Texte à lire:
************
Le cinéaste français Benoît Jacquot accusé du viol de deux actrices
L’étau judiciaire se resserre dans une enquête phare du #MeToo français : le cinéaste Benoît Jacquot a été accusé mercredi du viol des actrices Julia Roy en 2013 et Isild le Besco entre 1998 et 2000, et placé sous contrôle judiciaire.
Le septuagénaire, figure du cinéma d’auteur en France, est soupçonné de viol conjugal sur Julia Roy en 2013 et de viol sur mineure par personne ayant autorité sur Isild Le Besco, entre le 1er novembre 1998 et le 21 novembre 2000, a indiqué le parquet de Paris, sollicité par l’AFP. La juge d’instruction n’a toutefois pas suivi totalement les réquisitions du parquet et l’a placé sous le statut plus favorable de témoin assisté pour viols conjugaux sur Julia Roy en 2007 et sur Isild le Besco entre 2014 et 2018.
Son contrôle judiciaire lui fait par ailleurs obligation de « ne pas entrer en contact avec les témoins et victimes » du dossier ni « d’exercer une activité en lien avec les mineurs », selon le parquet.
Habitué des festivals et longtemps prisé par la presse culturelle, le cinéaste ne peut pas non plus « exercer la profession de réalisateur » ni même faire des « apparitions publiques en lien avec les activités ayant permis la commission des infractions pour lesquelles il est mis en examen », poursuit le ministère public.
************
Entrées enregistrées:

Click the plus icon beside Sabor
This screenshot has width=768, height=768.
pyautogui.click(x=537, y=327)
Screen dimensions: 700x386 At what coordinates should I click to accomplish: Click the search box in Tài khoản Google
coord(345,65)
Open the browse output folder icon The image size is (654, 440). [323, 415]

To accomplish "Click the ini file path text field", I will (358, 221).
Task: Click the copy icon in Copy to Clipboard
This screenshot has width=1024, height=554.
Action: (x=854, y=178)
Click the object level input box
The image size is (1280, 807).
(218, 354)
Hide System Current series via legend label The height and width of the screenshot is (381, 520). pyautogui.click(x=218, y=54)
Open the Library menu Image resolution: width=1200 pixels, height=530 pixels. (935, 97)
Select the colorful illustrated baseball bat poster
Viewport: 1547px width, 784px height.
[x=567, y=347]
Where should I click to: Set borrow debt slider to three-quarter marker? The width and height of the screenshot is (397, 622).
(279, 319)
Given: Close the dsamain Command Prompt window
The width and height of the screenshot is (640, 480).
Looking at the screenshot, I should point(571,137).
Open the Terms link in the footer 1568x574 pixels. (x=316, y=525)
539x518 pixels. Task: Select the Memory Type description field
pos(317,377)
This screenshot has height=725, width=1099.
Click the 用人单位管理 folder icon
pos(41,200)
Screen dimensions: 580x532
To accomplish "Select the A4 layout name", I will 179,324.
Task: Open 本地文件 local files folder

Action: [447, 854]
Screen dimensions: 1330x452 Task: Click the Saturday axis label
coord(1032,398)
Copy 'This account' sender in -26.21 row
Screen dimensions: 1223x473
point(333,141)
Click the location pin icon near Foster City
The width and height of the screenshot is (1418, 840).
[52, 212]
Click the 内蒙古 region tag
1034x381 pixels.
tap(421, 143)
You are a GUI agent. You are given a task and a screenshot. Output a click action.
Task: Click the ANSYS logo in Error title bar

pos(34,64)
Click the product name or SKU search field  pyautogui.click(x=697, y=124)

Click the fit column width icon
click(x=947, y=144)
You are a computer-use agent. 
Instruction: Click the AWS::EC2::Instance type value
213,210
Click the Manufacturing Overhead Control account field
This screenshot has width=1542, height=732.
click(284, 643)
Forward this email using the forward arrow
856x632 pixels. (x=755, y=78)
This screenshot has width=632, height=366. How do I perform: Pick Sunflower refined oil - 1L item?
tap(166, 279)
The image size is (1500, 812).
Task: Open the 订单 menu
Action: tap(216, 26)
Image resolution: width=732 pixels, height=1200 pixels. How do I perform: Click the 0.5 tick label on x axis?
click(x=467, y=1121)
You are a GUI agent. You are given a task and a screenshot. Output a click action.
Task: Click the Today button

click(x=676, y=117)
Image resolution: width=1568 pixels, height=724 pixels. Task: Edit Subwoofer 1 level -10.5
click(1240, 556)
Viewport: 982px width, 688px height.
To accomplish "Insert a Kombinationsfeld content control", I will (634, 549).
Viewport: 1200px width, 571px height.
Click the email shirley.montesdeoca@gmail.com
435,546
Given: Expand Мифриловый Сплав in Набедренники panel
************
Questions à traiter:
A. Recopiez fidèlement le passage de l'article sur Benoît Jacquot qui va de « Le septuagénaire, figure » jusqu'à « 2014 et 2018. » inclus.
B. D'après l'article sur Benoît Jacquot, pourquoi l'étau judiciaire se resserre-t-il autour du cinéaste ?
C. Poursuivez l'article sur Benoît Jacquot à la suite de sa dernière phrase.
Les enregistrements ne sont d'aucune utilité pour cet exercice.

Corrigé:
A.
Le septuagénaire, figure du cinéma d’auteur en France, est soupçonné de viol conjugal sur Julia Roy en 2013 et de viol sur mineure par personne ayant autorité sur Isild Le Besco, entre le 1er novembre 1998 et le 21 novembre 2000, a indiqué le parquet de Paris, sollicité par l’AFP. La juge d’instruction n’a toutefois pas suivi totalement les réquisitions du parquet et l’a placé sous le statut plus favorable de témoin assisté pour viols conjugaux sur Julia Roy en 2007 et sur Isild le Besco entre 2014 et 2018.

B. Mercredi, il a été accusé du viol des actrices Julia Roy en 2013 et Isild Le Besco entre 1998 et 2000. Il a aussi été placé sous contrôle judiciaire.

C.
Héritier de la Nouvelle Vague, le réalisateur a surtout connu des succès d’estime, à l’exception des Adieux à la Reine, qui a remporté trois César — les récompenses du cinéma français — en 2013. La sortie de son dernier film, Belle, avec Charlotte Gainsbourg et Guillaume Canet, a été repoussée sine die.
« Plus qu’une interdiction professionnelle, il s’agit d’une véritable mesure de “cancellisation” judiciaire, sur le fondement d’une enquête embryonnaire et avant tout jugement », a réagi auprès de l’AFP son avocate Me Julia Minkowski, « nous allons évidemment faire appel ».
Interrogé depuis lundi à la brigade des mineurs de la police judiciaire parisienne, Benoît Jacquot, 77 ans, a répondu aux questions des enquêteurs, selon une source proche du dossier, et nie les accusations qui le visent.
Le cinéaste avait été placé en garde à vue en même temps qu’un autre réalisateur, Jacques Doillon, 80 ans, qui fait lui aussi l’objet d’accusations de viol. La garde à vue de Jacques Doillon a été levée mardi soir « pour des raisons médicales » et sans poursuite à ce stade, selon le parquet de Paris, qui a précisé réfléchir encore aux « modalités des suites à donner » le concernant. Son avocate, Me Marie Dosé, n’a pas souhaité réagir.
« Violences » et « contrainte »
L’actrice Julia Roy, 42 ans de moins que Benoît Jacquot et qui a joué dans quatre de ses films de 2016 à 2021 (dont À jamais), a évoqué « un contexte de violences et de contrainte morale qui a duré plusieurs années », dans sa plainte le visant et dénonçant des viols et des agressions sexuelles, selon une source proche du dossier.
La comédienne Isild le Besco, aujourd’hui âgée de 41 ans, a tourné six films (dont Sade) avec Benoît Jacquot, qu’elle a rencontré quand elle avait 16 ans et l’accuse de violences sexuelles, psychologiques et physiques.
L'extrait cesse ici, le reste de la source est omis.